Stated goal 1
Please extract the passage of the argument transcript from "It may once" to "an unusual risk." word for word.

Excerpt to read
## Begin

Let me finally, however, just refer to the Atomic Energy Act question which has been raised by the government, because we feel that, too, is a spurious question.

Nancy Stearns:

The Petitioners have said that they can neither confirm nor deny the presence of nuclear weapons specifically because of the Atomic Energy Act, and that that prohibits it.

That is not true.

It may once have been true.

That may have once been restricted data under the Act.

However, it is now, according to their own classification guides, what they call formally restricted data.

What that means is, it is releasable not under the stringent requirements of the Atomic Energy Act, which require two department heads to concur or the President to say that it will not cause an unusual risk.

Rather, it can be released to the public, declassified, merely by one agency head or a designee of the agency, and under the Executive Order they specifically say that even when there are occasions that information is properly classified, that the public interest may be paramount and may say that it is appropriate to declassify this information, and therefore, of course, it would be critical that if and when an EIS is prepared, that those standards be applied, and there not be an overclassification of material and overuse of the term NEPA case.

When the government in their reply brief tried to suggest that this formally restricted data, this question of presence or absence of nuclear weapons, is still governed by the Atomic Energy Act, they referred to, I believe it was Section 2162(D) of the Act, which says that so long as the information remains restricted data, it can only be given to another nation, if you go through the procedures of the Atomic Energy Act.

That is true, but that has nothing to do with whether or not it can be declassified and, as I said, under the Executive Order, which does apply once it is formally restricted data, it can be declassified under the standards of the Executive Order, and of course, then that means the Federal Courts can examine, just as they do under the FOIA, that… whether or not that classification has been overused.

Therefore–

Do you think, counsel, that litigants such as the litigant you represent could bring a lawsuit and have the courts tell the Navy to designate and reveal all the ports of the United States into which submarines carrying nuclear weapons come for supplies or come for any other purpose?

Nancy Stearns:

–The first question–

The assumption there is that a submarine bearing nuclear weapons coming into the port of New York or San Francisco would produce a comparable risk that you raise here.

Nancy Stearns:

–Chief Justice Burger, the operative question under those circumstances would be whether or not the submarine coming into the port or the ship coming into the port itself constituted major Federal action.

We had an entire record to show that storage of nuclear weapons, particularly at this site, was.

I do not know whether merely coming to a port would constitute major Federal action.

I think that–

Well, what kind of action would it be?

Who controls the submarines and the aircraft which carry nuclear weapons?

## End

Stated goal 2
In the listing below, copy only the lines from the one with "college [293, 773]" to the last line, both included, without changing anything.

Input
## Begin

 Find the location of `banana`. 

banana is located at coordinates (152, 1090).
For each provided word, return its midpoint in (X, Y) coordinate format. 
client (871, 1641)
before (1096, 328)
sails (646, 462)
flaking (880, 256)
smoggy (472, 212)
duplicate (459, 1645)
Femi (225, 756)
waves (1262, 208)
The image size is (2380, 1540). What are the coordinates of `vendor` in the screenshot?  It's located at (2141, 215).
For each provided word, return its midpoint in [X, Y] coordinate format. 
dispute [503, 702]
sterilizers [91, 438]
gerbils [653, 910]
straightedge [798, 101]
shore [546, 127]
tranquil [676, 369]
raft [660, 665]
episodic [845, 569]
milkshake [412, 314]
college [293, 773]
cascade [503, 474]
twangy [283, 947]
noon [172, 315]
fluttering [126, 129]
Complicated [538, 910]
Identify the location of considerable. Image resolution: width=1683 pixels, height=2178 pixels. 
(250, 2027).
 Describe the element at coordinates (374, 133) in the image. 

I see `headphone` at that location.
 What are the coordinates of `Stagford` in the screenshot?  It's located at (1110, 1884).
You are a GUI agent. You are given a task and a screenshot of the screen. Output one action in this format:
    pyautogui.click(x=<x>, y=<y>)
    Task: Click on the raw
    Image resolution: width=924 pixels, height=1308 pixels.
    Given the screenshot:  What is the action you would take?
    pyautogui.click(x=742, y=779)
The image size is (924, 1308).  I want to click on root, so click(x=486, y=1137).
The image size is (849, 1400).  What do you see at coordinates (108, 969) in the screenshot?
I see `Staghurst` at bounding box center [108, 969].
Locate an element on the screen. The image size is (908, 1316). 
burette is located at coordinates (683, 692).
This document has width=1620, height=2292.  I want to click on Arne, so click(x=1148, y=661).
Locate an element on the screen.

## End

Correct result 1
It may once have been true.

That may have once been restricted data under the Act.

However, it is now, according to their own classification guides, what they call formally restricted data.

What that means is, it is releasable not under the stringent requirements of the Atomic Energy Act, which require two department heads to concur or the President to say that it will not cause an unusual risk.

Correct result 2
college [293, 773]
cascade [503, 474]
twangy [283, 947]
noon [172, 315]
fluttering [126, 129]
Complicated [538, 910]
Identify the location of considerable. Image resolution: width=1683 pixels, height=2178 pixels. 
(250, 2027).
 Describe the element at coordinates (374, 133) in the image. 

I see `headphone` at that location.
 What are the coordinates of `Stagford` in the screenshot?  It's located at (1110, 1884).
You are a GUI agent. You are given a task and a screenshot of the screen. Output one action in this format:
    pyautogui.click(x=<x>, y=<y>)
    Task: Click on the raw
    Image resolution: width=924 pixels, height=1308 pixels.
    Given the screenshot:  What is the action you would take?
    pyautogui.click(x=742, y=779)
The image size is (924, 1308).  I want to click on root, so click(x=486, y=1137).
The image size is (849, 1400).  What do you see at coordinates (108, 969) in the screenshot?
I see `Staghurst` at bounding box center [108, 969].
Locate an element on the screen. The image size is (908, 1316). 
burette is located at coordinates (683, 692).
This document has width=1620, height=2292.  I want to click on Arne, so click(x=1148, y=661).
Locate an element on the screen.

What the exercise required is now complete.